_SHORT EXERCISE_.
Pull out the text lines of all the entries below word for word, and leave the pictures out of your answer.
....................
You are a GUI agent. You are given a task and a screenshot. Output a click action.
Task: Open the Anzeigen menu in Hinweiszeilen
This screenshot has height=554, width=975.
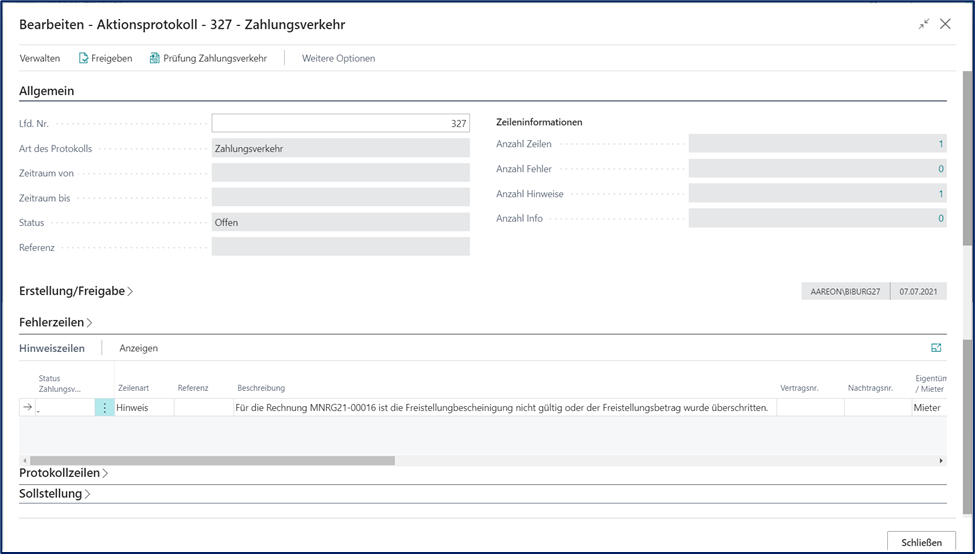click(138, 348)
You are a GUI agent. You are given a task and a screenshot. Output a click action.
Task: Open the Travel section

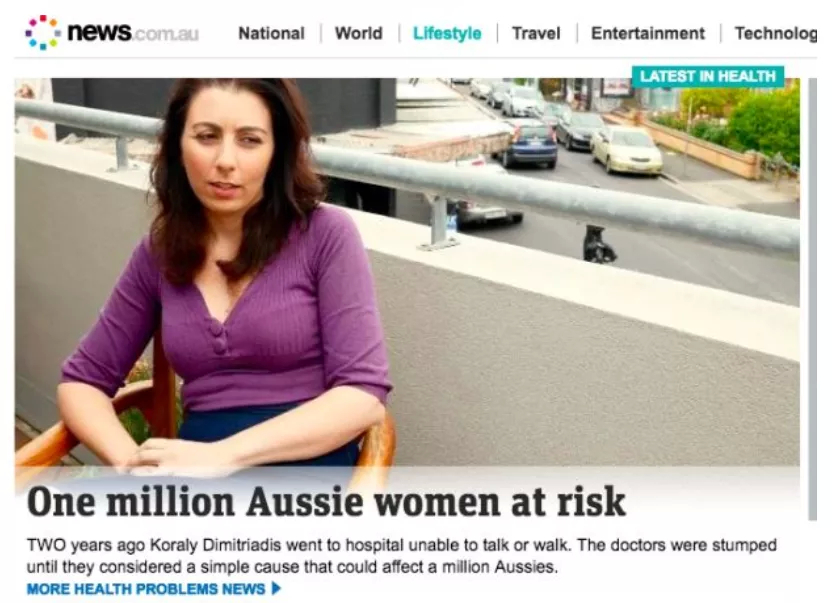pyautogui.click(x=536, y=33)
....................
_EXERCISE ANSWER_.
You are a GUI agent. You are given a task and a screenshot. Output a click action.
Task: Open the Anzeigen menu in Hinweiszeilen
This screenshot has height=554, width=975.
click(138, 348)
You are a GUI agent. You are given a task and a screenshot. Output a click action.
Task: Open the Travel section

pyautogui.click(x=536, y=33)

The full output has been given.